Would you like assistance in refactoring the code to eliminate this redundancy? I can help provide a solution or open a GitHub issue to track this task.

📜 Review details

Configuration used: CodeRabbit UI
Review profile: CHILL

📥 Commits

Files that changed from the base of the PR and between ff997e7 and e4129f7.

📒 Files selected for processing (4)

• packages/runtime/src/enhancements/node/delegate.ts (1 hunks)
• packages/schema/src/utils/ast-utils.ts (1 hunks)
• tests/integration/tests/enhancements/with-delegate/policy-interaction.test.ts (1 hunks)
• tests/regression/tests/issue-1770.test.ts (1 hunks)

🧰 Additional context used

🔇 Additional comments (4)

tests/regression/tests/issue-1770.test.ts (3)

1-1: LGTM: Import statement is correct.

The import of loadSchema from '@zenstackhq/testtools' is appropriate for this test file.

---

3-4: LGTM: Test suite structure is well-defined.

The test suite is correctly structured using Jest conventions. It's appropriately labeled with the issue number, and the test case is correctly marked as asynchronous.

---

5-44: Schema structure aligns with issue #1770.

The schema definition accurately represents the polymorphic model structure described in issue #1770. Key points:

1. The abstract BaseAuth model with its authorization rules.
2. The Resource model extending BaseAuth and using the @@delegate attribute.
3. The Personnel model extending Resource.

This structure should allow for testing the policy injection in the proper hierarchy.

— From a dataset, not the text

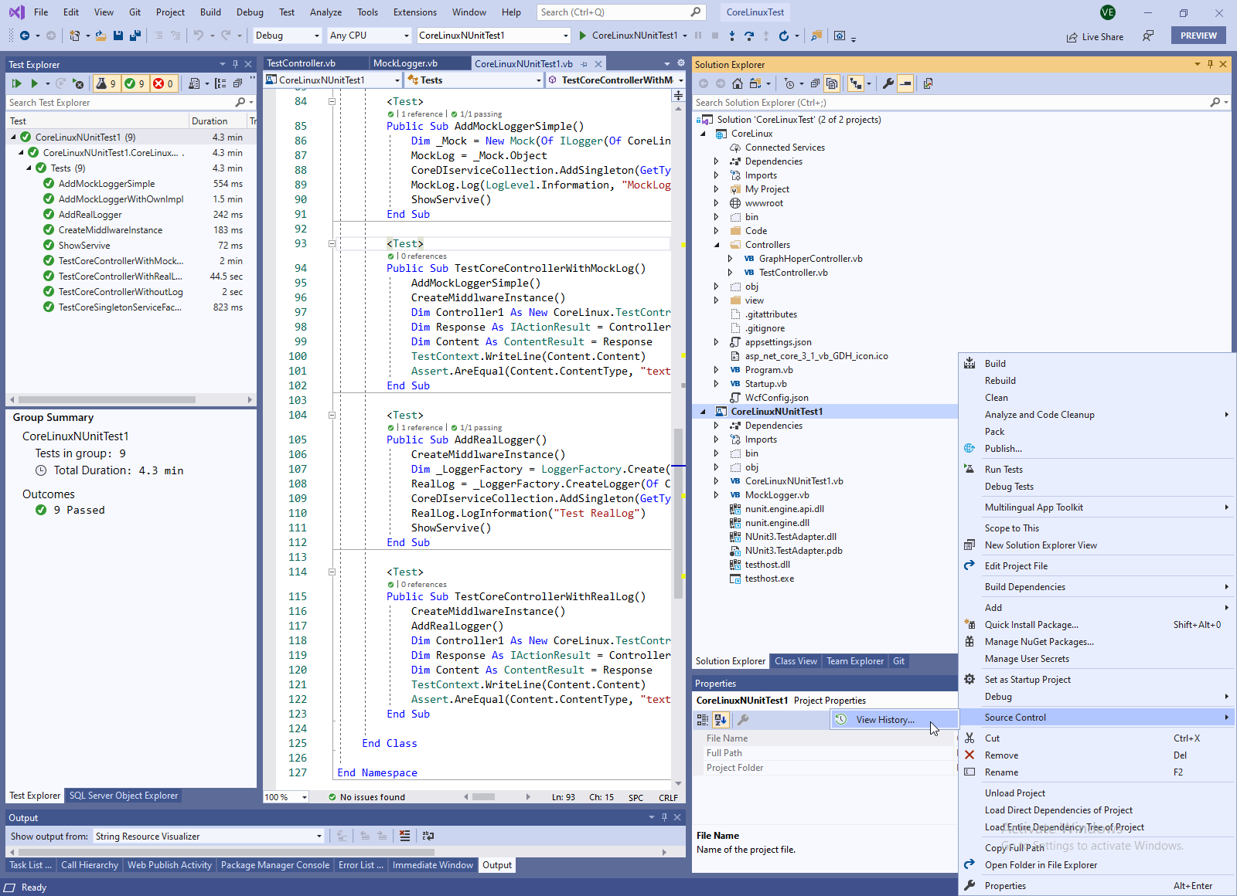The height and width of the screenshot is (896, 1237).
Task: Run all tests in Test Explorer
Action: [16, 83]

To ensure the schema aligns with the issue description, let's verify the presence of key models and attributes:

✅ Verification successful

Schema verification successful for issue #1770.

All key models, attributes, and authorization rules are present as expected.

🏁 Scripts executed

The following scripts were executed for the analysis:

Script:

#!/bin/bash
# Description: Verify the presence of key models and attributes in the schema

# Test 1: Check for BaseAuth, Resource, and Personnel models
echo "Checking for key models:"
rg -q 'model BaseAuth|model Resource|model Personnel' tests/regression/tests/issue-1770.test.ts && echo "Key models found" || echo "Key models missing"

# Test 2: Check for @@delegate attribute
echo "Checking for @@delegate attribute:"
rg -q '@@delegate' tests/regression/tests/issue-1770.test.ts && echo "@@delegate attribute found" || echo "@@delegate attribute missing"

# Test 3: Check for authorization rule
echo "Checking for authorization rule:"
rg -q '@@allow' tests/regression/tests/issue-1770.test.ts && echo "Authorization rule found" || echo "Authorization rule missing"

Length of output: 594

packages/runtime/src/enhancements/node/delegate.ts (1)

374-375: Confirmed Correct Merging of Select/Include Hierarchy into Result

The code correctly builds the select/include hierarchy with buildSelectIncludeHierarchy and merges it into the result. This ensures that the proper hierarchy is maintained during processing.